We will seek to raise additional funds through gold-backed preferred share sales, general debt financing, additional collaborative relationships, and other arrangements to increase revenues to support positive cash flow.
In addition, on February 9, 2015, in accordance with Section 1145 of the United States Bankruptcy Code and the Company's court-approved Plan of Reorganization, the Company announced a minimum 30-day partial redemption of up to 1% of the already outstanding Series D warrants to provide for the court specified redemption mechanism for warrants not exercised timely by the original holder or their estates. Company designees that applied during the 30 days paid 10 cents per warrant to redeem the warrant and then exercised the Series D warrant to purchase a share at the court-specified formula of not more than one-half of the closing bid price on the day preceding the 30-day exercise period. The periodic partial redemptions may continue to be recalculated and repeated until such unexercised warrants are exhausted or the partial redemption is otherwise temporarily paused, suspended, or truncated by the Company.

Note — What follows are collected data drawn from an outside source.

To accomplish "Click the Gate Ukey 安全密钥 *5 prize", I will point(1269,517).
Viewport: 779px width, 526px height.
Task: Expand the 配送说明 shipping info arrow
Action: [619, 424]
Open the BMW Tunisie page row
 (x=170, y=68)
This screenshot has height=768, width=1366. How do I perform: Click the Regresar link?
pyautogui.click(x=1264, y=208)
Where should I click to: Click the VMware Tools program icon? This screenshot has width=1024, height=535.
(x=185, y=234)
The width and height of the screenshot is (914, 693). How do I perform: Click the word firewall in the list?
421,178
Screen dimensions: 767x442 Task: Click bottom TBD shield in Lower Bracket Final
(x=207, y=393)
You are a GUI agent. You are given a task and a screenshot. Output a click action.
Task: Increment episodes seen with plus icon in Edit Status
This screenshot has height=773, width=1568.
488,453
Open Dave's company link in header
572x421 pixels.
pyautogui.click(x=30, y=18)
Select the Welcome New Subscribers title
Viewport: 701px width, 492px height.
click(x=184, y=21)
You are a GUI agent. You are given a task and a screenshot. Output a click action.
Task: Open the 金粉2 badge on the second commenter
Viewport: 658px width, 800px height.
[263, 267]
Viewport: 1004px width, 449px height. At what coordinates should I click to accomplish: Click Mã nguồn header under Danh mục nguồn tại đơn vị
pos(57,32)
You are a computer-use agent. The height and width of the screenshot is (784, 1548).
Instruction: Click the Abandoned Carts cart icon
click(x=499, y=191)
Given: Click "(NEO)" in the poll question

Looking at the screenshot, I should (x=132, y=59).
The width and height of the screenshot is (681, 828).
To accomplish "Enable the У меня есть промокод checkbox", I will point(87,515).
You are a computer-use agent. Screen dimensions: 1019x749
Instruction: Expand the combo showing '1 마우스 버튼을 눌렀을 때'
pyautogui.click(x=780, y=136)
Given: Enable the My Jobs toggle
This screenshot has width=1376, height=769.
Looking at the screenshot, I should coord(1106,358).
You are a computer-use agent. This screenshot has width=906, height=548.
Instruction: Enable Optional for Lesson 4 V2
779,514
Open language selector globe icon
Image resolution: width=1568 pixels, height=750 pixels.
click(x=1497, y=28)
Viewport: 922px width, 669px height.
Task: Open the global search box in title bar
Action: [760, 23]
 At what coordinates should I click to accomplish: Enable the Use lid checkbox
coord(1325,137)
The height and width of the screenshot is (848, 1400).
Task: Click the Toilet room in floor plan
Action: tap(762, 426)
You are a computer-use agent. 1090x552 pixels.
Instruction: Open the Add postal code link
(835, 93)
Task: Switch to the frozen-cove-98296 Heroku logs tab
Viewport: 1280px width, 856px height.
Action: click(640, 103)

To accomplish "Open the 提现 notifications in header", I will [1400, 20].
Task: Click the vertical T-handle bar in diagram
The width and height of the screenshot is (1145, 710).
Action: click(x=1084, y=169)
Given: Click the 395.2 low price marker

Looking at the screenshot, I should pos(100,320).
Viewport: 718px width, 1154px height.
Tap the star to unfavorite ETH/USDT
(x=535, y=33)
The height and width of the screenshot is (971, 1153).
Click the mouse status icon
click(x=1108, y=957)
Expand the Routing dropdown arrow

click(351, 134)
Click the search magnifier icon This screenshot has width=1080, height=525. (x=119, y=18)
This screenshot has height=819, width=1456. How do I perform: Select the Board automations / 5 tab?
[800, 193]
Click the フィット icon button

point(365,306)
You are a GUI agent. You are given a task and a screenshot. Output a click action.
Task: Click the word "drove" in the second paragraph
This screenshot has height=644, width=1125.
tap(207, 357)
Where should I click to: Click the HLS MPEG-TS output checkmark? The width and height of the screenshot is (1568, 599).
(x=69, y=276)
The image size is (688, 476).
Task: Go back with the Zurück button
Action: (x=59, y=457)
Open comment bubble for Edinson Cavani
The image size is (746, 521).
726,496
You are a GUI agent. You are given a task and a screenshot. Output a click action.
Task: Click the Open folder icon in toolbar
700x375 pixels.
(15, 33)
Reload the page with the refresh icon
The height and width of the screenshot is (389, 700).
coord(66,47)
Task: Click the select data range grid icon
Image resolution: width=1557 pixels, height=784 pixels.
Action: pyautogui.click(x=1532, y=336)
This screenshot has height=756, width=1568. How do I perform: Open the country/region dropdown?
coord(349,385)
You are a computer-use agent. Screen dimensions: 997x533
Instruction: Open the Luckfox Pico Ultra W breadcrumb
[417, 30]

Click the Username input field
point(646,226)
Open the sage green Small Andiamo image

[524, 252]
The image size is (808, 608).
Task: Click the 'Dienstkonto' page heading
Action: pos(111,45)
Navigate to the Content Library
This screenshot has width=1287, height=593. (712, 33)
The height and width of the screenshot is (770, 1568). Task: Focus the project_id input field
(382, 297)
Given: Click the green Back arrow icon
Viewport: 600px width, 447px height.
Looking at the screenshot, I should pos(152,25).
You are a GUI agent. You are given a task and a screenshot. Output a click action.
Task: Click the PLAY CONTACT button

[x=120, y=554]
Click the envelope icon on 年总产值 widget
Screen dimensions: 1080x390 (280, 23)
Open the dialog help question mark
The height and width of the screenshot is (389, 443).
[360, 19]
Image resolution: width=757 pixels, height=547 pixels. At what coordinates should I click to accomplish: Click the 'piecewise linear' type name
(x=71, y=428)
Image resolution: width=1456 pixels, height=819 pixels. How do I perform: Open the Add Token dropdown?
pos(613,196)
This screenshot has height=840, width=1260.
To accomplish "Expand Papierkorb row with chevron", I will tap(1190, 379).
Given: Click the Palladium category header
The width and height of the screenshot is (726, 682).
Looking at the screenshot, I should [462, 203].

For the six months ended June 30, 2025, there were no redemptions of Series D Warrants. There were no redemptions of Series D Warrants in 2024. We believe that if warrants are redeemed and exercised, partial warrant redemptions will provide additional monthly cash for monthly operations.
Disclosure About Off-Balance Sheet Arrangements
We do not have any transactions, agreements, or other contractual arrangements that constitute off-balance sheet arrangements.